A collection curated by the Development Data Partnership of COVID-19 focused projects.
The project team t the World Bank analyzed how COVID-19 cases fuel the economic anxiety in ASEAN countries -Singapore, Malaysia, Thailand, Cambodia, Indonesia, Philippines, and Vietnam. Google Search Trends for distinct categories, including Aid, Assistance, Debt, Government, and Unemployment, were analyzed. The team showed that search trends could give policymakers real-time insights into the growing anxiety due to COVID-19 cases and reactions to fiscal policies.
The exponential growth of Covid-19 cases globally has shown us how vital it is to identify and anticipate the emerging contagion hotspots to limit the spread of the virus. Leveraging Facebook’s Population Density Maps, WorldPop population data, DLR's World Settlement Footprint 3D product, and Open Street Map, the World Bank developed a methodology that identifies hotspots for contagion and vulnerability.
The World Bank Digital Development team used Ookla's Speedtest data to analyze the effect of COVID-19-related lockdown measures on internet speed in a sample of developing countries in Africa. The findings of the study demonstrate the resiliency of digital infrastructure in Africa and highlight the benefits of partnerships between public and private stakeholders to manage traffic surges.
The Inter-American Development Bank’s Covid-19 Labor Observatory used LinkedIn hiring rate data and household surveys to analyze hiring rate fluctuations in different sectors across Latin America and the Caribbean. LinkedIn’s data has been complementing traditional labor dynamics statistics to understand better the Covid-19 impact in the region.
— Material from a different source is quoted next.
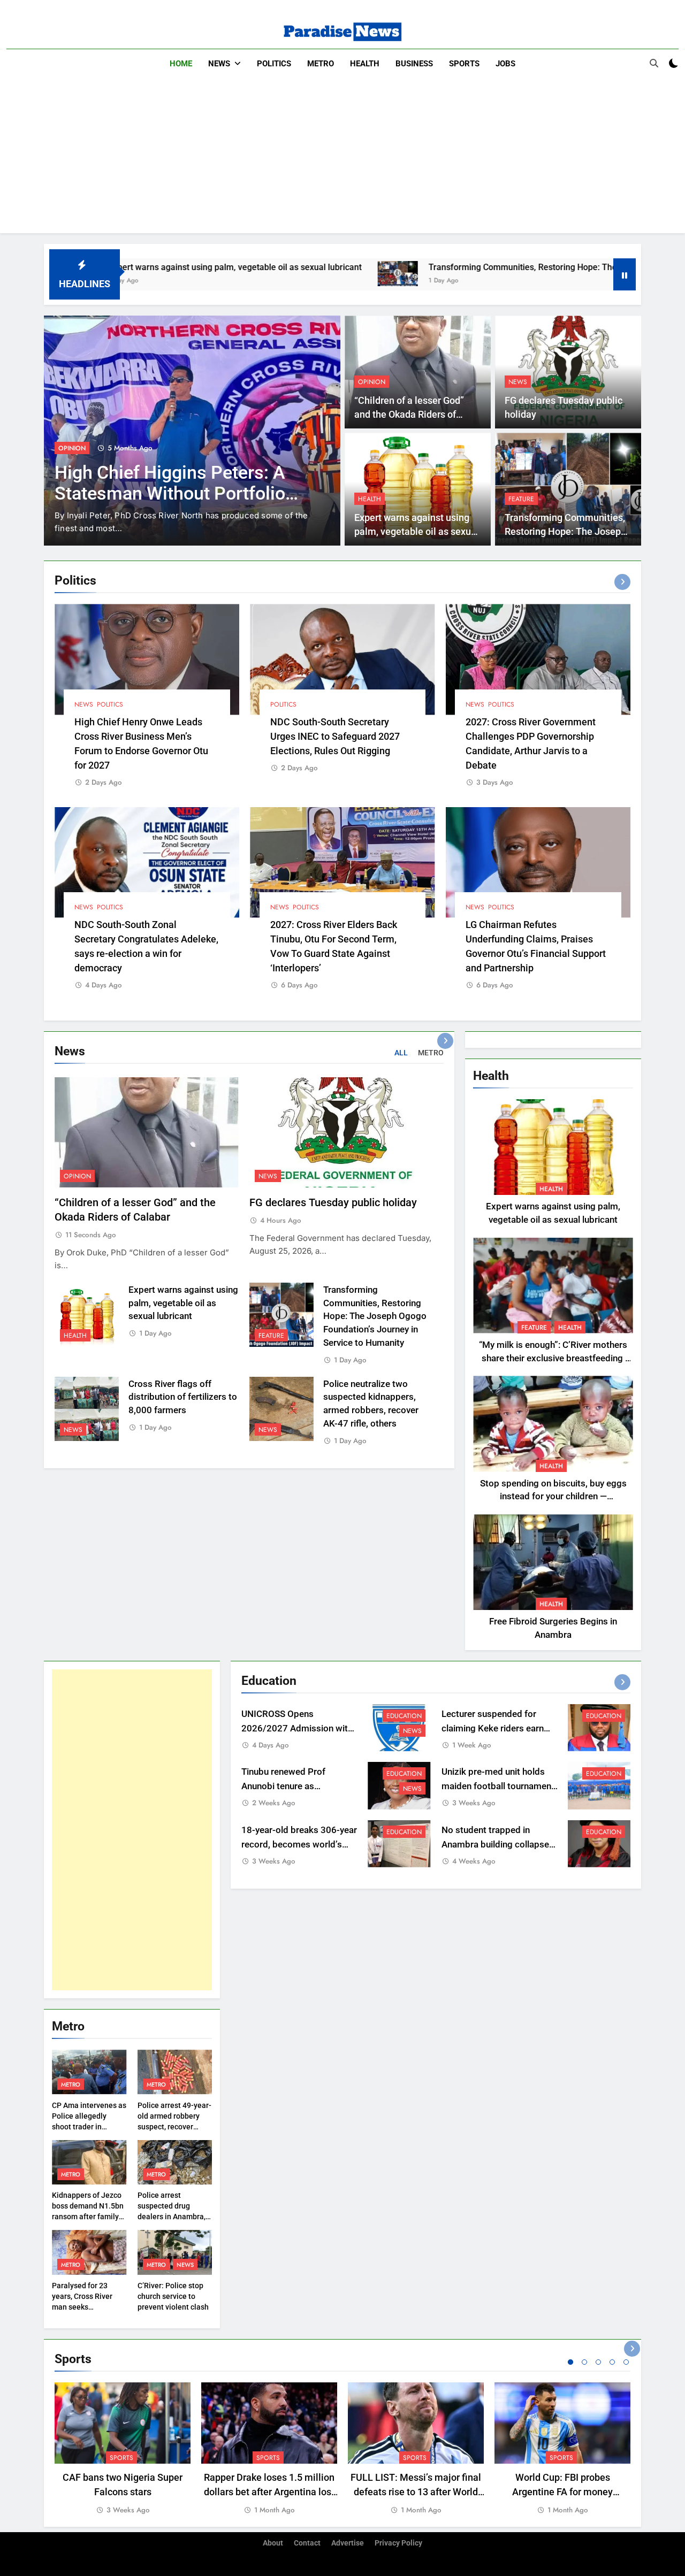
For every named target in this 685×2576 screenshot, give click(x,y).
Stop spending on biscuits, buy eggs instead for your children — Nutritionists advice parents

The IMF used household surveys (High-Frequency Phone Surveys on COVID-19) and Ookla's CoverageRight™ data to assess whether households with mobile connectivity withstood COVID-19 shocks better regarding income, employment, food security, and education in Sub-Saharan Africa. The study found that digital connectivity enhanced households' resilience to shocks during the pandemic in three areas: market access, employment, and human capital development.
Using the Mapbox API, Facebook Population Density Maps, and OpenStreetMap POIs, the Development Data Partnership team examined how physically accessible hospitals and clinics are in Indonesia and the Philippines. The team generated maps that show the percentage of a population in a study region that cannot reach a health facility within 1 hour of travel time by mode.
The Inter-American Development Bank levered Veraset’s Movement data to support the Municipality of Lima in its effort to mitigate the spread of Covid-19, while ensuring that markets and public spaces could continue to function. The team analyzed visitors’ movements through market areas, identifying origin districts and activity hotspots throughout the day. By comparing pre-and post-pandemic flows, the team was able to inform a new design for these public spaces, and the method developed by the team will be shared as a public good.
The World Bank South Asia Transport Team conducted an urban mobility diagnostic using data from Unacast, Facebook’s Relative Wealth Index among other sources to understand transport issues in the city, quantify the impacts from Cyclone Nivar and the impacts of COVID-19 on mobility. The team leveraged Mobilkit - a Python Toolkit developed by the World Bank for Urban Resilience and Disaster Risk Management Analytics using High Frequency Human Mobility Data which has been used across many countries and World Bank projects, (e.g., Mexico, Costa Rica, Nepal.